Harry Potter e i Doni della Morte - parte 2
12/07/2011
di David Yates
con: Daniel Radcliffe, Rupert Grint, Emma Watson, Ralph Fiennes, Alan Rickman, Helena Bonham Carter, Maggie Smith, Michael Gambon, John Hurt

Si è giunti veramente alla fine. Seconda parte dell’ultimo capitolo. La Saga si chiude. Atteso, attesissimo, forse troppo, tanto da sciuparne il pathos, arriva il gran finale. E arriva in maniera roboante, sotto l’effetto del 3D, tra ombre e scintille che soffocano in parte la malinconia e lo strazio racchiusi nelle ultime pagine della Rowling a concludere un viaggio di crescita che confina con la conoscenza della morte. Visivamente il film è bellissimo e l’avanzare delle atmosfere dark che si affacciano a partire dal terzo film della saga, Harry Potter e il Prigioniero di Azkaban, toccano l’apice, avvolgendolo nell’oscurità più cupa, una desolata oscurità dell’anima e dell’incedere delle forze del Male. Gli scorci di Hogwarts diroccata e ridotta a macerie dopo la battaglia, l’antro decorato di serpenti in cui Ron ed Hermione si addentrano alla ricerca dei denti del basilisco, l’esercito di pietra evocato dalla McGranitt a sbaragliare il passaggio di Voldemort formano una scenografia visionaria e altamente suggestiva. E la battaglia, che nella pagina scritta si dilungava in una tediosa descrizione, si concentra nella forza dell’impatto visivo, con gran dispendio di effetti speciali ma con risultato indubbiamente più efficace.
Per contro una sceneggiatura affrettata sbalza i personaggi verso repentine conclusioni, spesso incomprensibili a chi non avesse letto i libri, elimina passaggi ed introduce d’improvviso personaggi mai nominati prima, così che, nonostante l’ultimo libro sia stato suddiviso in due film, resta ugualmente l’impressione di un digest veloce che non approfondisce né fatti né sentimenti. Tutto il dubbio attorno a Silente e il lento sgretolarsi del suo mito, sul quale è imperniato l’intero libro, è quasi accantonato, come già avevamo avvertito dal film precedente, lasciando spazio alla brusca rivelazione del suo modo di agire (forse così anche più brutale e potremmo considerarla una scelta di adattamento registico se già in precedenza non fossero state operate altre censure, anche attorno al personaggio stesso di Voldemort).

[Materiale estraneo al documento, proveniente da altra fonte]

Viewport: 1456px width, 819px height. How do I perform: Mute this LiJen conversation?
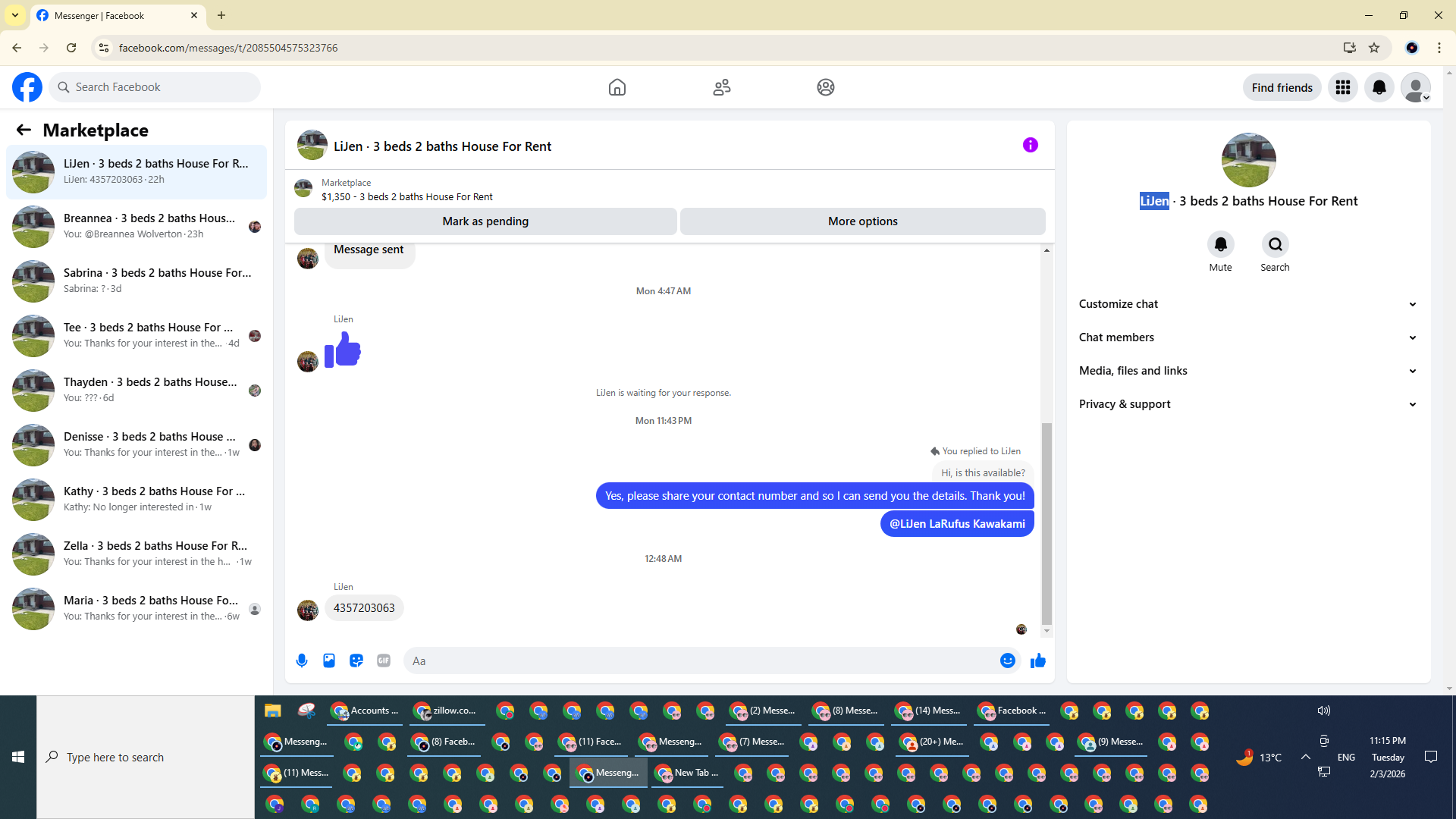click(x=1220, y=244)
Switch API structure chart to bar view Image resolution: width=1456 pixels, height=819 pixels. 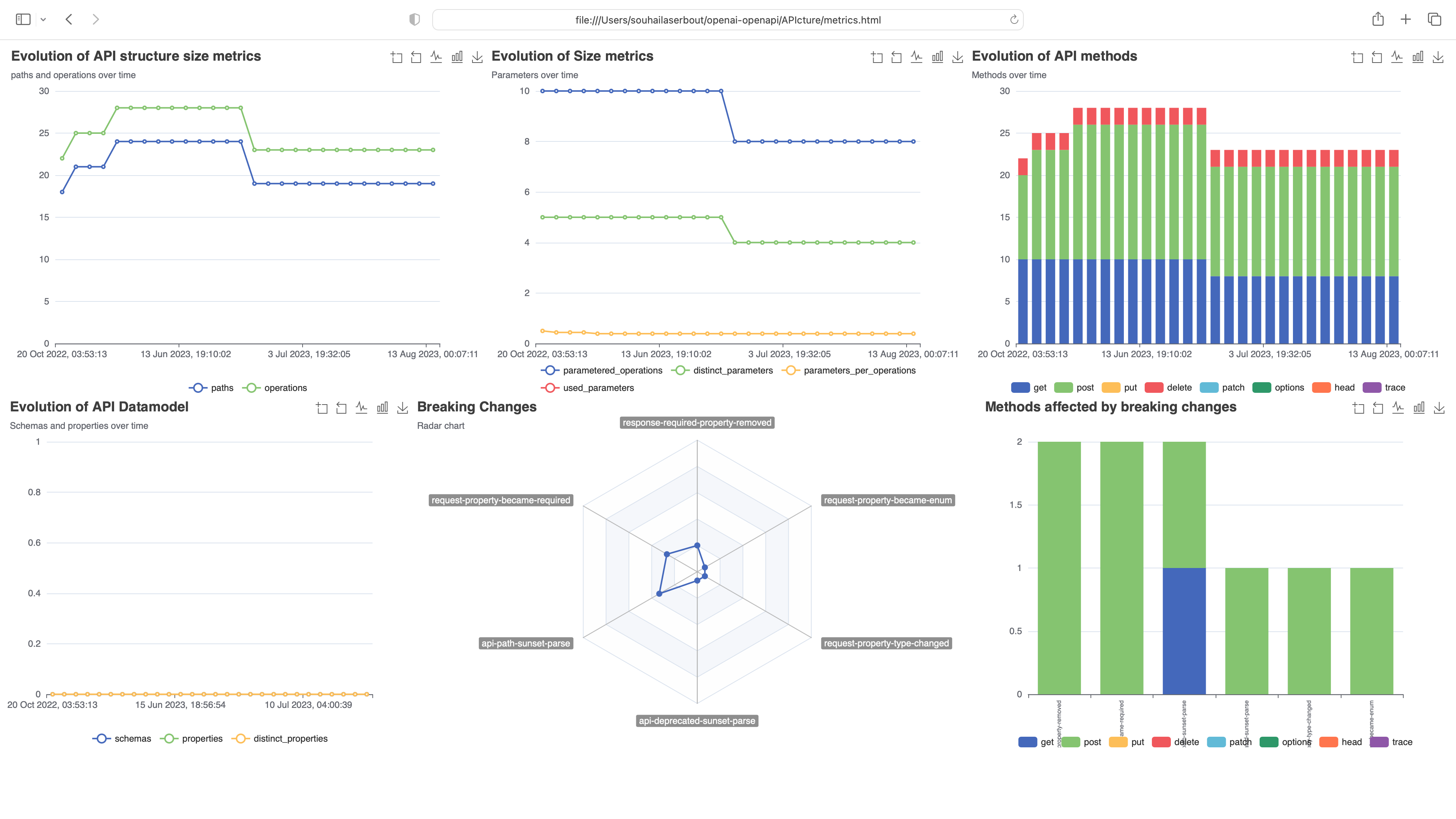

Resta di intensa commozione la parte dedicata a Piton, vero eroe romantico della storia, e la bellezza del capitolo più struggente di tutta la saga non viene intaccata, semmai accresciuta nel tradurre le sue memorie in lacrime. Da questo momento il film va in crescendo: l’incamminarsi tra i morti sul campo, gli spiriti evocati con la pietra della resurrezione per accompagnare nell’ultimo passo, l’avanzare volontario di Harry verso il sacrificio. E qui, con il sacrificio, libro e film avrebbero dovuto concludersi. L’espediente faticoso della Rowling per creare un secondo finale non mi ha mai convinta, e ancor meno mi convince al cinema dove ancora una volta la spiegazione è affrettata e dove i due nemici si sfidano a colpi di saette catapultandosi insieme dall’alto di una torre. Per tacere dell’epilogo di 19 anni dopo.